### What this task involves
Scale the entries from the line containing "Viewport: 1200px width, 917px" down to the line containing "coord(841,221)", both included. Write those lines out again with the request, multiply each coordinate in the answers by 0.7, round to whole numbers with halves going up, and omit the pictures.

### Provided material

+++++

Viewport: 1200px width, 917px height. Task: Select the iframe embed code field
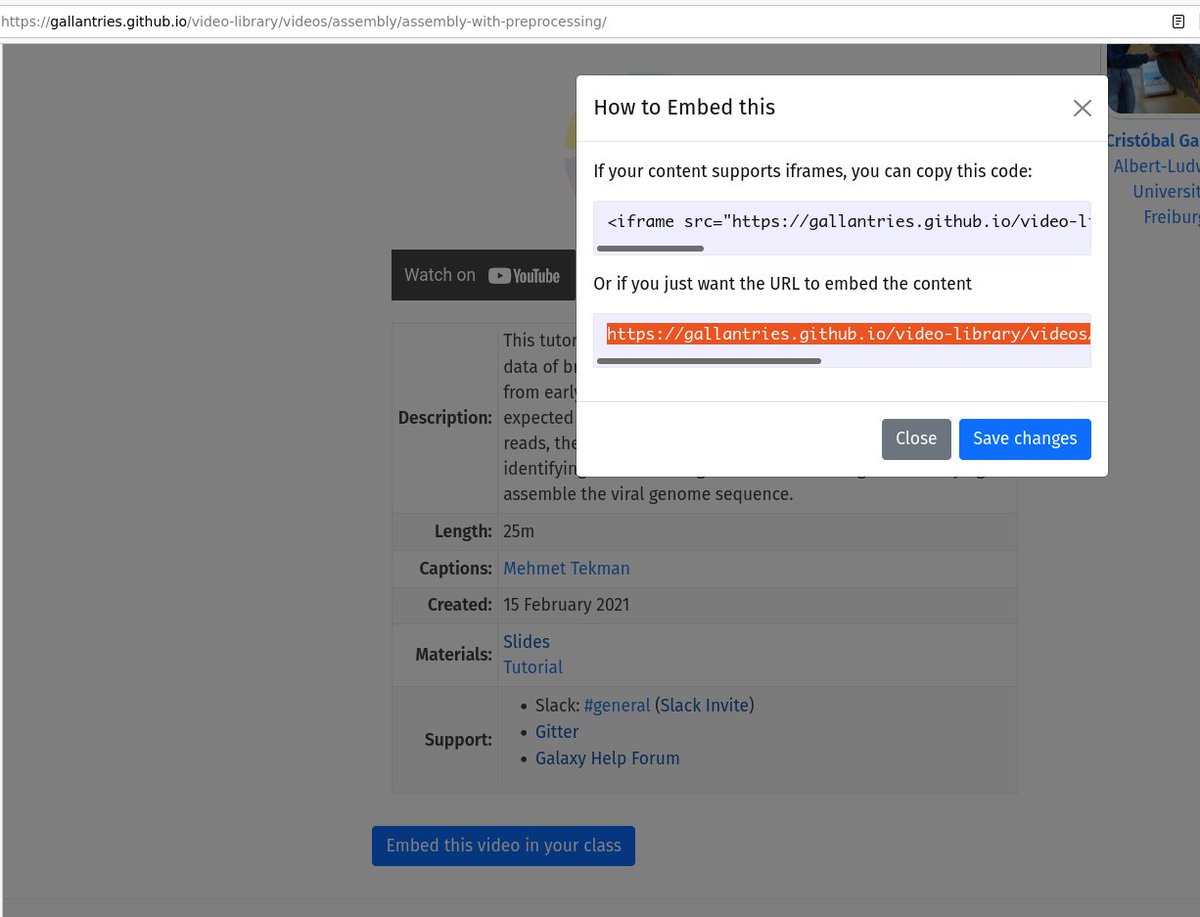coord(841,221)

+++++

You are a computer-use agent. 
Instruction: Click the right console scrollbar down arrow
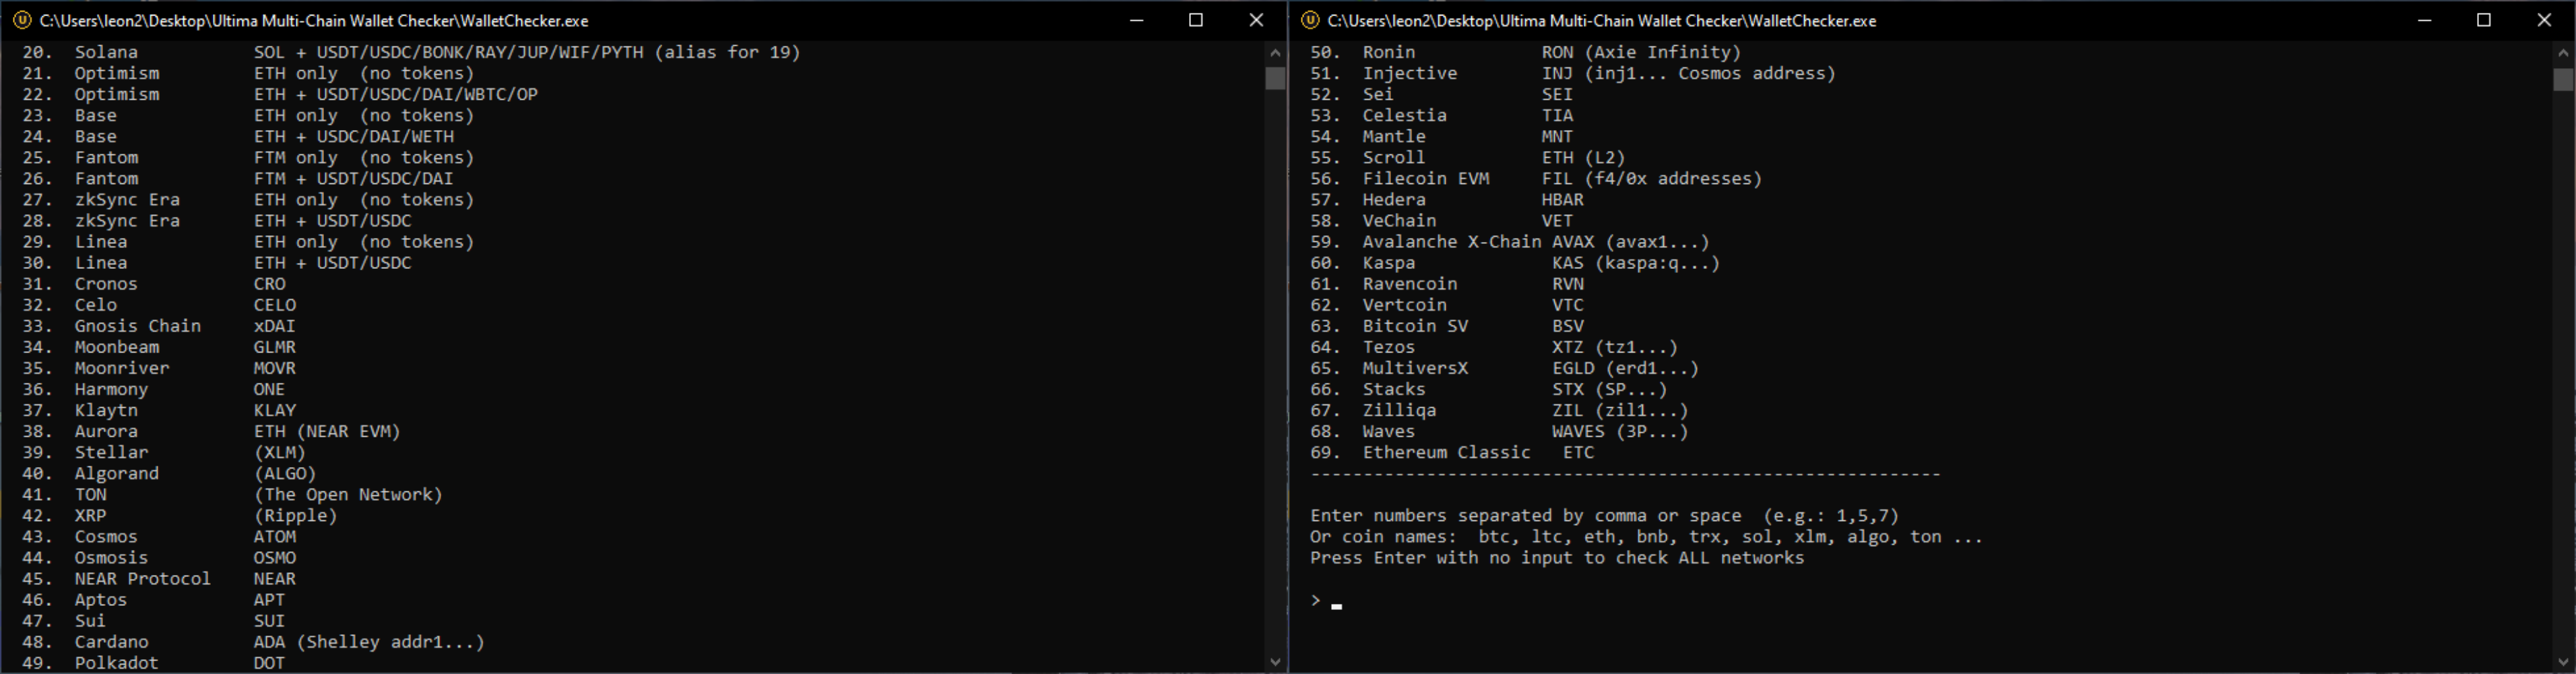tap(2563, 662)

+++++

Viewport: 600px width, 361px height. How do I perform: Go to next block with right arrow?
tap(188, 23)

+++++

### Solution for this exercise
Viewport: 1200px width, 917px height. Task: Select the iframe embed code field
coord(589,155)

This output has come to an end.